Here at home, Fuller is part of a team of counselors that is called to go and do Critical Incident Stress Management (CISM) for organizations that are suddenly facing a crisis within their ranks, which is what he’s doing in Houston, “CISM is a very specific, short-term way to help people begin to make sense of, and recover mentally from, ‘What just happened’.” 

He is working with people one-on-one and in groups, “I guide survivors through their shared stories of the experience. I help them realize that the symptoms and effects they are experiencing are normal human responses to abnormal events. I help them learn ways to cope, and things to be watchful of in their own behavior (as well as their colleagues) in the next few days and weeks.”

He and other counselors also teach them how to take care of themselves, their coworkers and their families and make sure they have a support system in place, and resources that may be needed, moving forward. One thing he stresses to those he’s talking with is that this affected everyone. “Tragedy, as is true with all tragedies, has a way of affecting everyone’s sense of safety, anxiety, and normalcy,” he explains. For people that could only learn of the tragedy but were powerless to stop it and therefore feel a sense of shame they weren’t as severely impacted, the recovery can be much more difficult.”

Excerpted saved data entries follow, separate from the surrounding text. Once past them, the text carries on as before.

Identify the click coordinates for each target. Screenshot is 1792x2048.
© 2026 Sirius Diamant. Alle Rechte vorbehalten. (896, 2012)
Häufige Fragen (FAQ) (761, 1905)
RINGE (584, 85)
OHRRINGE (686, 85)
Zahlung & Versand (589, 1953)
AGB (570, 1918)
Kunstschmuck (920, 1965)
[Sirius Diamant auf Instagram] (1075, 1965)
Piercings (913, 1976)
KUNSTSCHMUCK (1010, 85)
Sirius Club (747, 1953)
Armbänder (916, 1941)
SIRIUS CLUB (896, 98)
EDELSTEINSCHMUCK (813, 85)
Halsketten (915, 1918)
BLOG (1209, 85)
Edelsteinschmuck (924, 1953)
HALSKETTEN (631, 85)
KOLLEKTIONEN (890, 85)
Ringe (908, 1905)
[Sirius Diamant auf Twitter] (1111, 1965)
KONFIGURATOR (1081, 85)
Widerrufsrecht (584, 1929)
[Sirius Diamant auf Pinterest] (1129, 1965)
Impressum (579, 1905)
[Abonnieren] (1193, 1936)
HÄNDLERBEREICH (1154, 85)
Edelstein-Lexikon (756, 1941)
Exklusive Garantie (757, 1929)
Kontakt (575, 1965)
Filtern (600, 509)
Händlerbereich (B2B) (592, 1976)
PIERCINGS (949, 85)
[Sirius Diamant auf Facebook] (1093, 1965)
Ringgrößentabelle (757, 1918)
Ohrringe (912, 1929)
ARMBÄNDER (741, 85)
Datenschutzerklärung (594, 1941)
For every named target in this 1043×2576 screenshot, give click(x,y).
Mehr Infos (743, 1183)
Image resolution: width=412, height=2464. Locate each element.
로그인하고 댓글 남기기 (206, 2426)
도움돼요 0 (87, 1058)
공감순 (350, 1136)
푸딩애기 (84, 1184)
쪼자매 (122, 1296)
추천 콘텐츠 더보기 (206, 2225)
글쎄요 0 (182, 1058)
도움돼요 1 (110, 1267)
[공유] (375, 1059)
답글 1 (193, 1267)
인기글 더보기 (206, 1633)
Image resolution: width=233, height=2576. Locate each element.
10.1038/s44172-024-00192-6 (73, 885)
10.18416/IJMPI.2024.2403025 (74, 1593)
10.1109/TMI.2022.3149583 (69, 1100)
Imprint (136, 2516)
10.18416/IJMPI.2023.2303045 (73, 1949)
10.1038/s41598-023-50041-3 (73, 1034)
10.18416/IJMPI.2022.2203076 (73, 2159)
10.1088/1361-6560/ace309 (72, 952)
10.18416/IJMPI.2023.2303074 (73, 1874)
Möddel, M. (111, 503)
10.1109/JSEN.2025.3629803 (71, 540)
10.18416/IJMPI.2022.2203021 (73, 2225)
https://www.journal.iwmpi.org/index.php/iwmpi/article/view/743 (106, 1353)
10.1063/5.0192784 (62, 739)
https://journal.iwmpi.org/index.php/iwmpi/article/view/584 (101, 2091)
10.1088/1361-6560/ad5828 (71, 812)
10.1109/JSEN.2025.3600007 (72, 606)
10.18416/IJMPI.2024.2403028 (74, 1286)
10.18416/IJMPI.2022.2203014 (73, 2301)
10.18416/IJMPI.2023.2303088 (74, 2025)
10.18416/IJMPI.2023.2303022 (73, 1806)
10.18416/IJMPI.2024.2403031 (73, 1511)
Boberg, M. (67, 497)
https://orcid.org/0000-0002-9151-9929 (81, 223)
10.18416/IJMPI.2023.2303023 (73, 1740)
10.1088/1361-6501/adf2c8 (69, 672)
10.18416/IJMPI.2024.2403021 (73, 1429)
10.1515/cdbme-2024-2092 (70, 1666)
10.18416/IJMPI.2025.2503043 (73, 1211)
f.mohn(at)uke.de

Fuller’s work days are long and are filled with heart-breaking stories, but the reward, he says, is beyond measure, “I have laughed with people, cried with people, and been amazed at the times they showed more concern for me as a ‘stranger in a strange land’ than themselves and all they were dealing with. The countless groups and individuals I talk with not only impressed me with their perseverance and patience, but can’t help but give me a tremendous sense of hope about the tenacity of the human spirit, and assurance that there still exists a sense of ‘we’ in this great country.” 

He appreciates all of support he’s receiving from the school and community and is sharing everyone’s concerns, prayers and good thoughts with those he’s assisting, “Every time I do, I can see on their faces their gratitude and relief that they are not alone, and not forgotten.  In a very real sense, you are all working here in Houston as well.”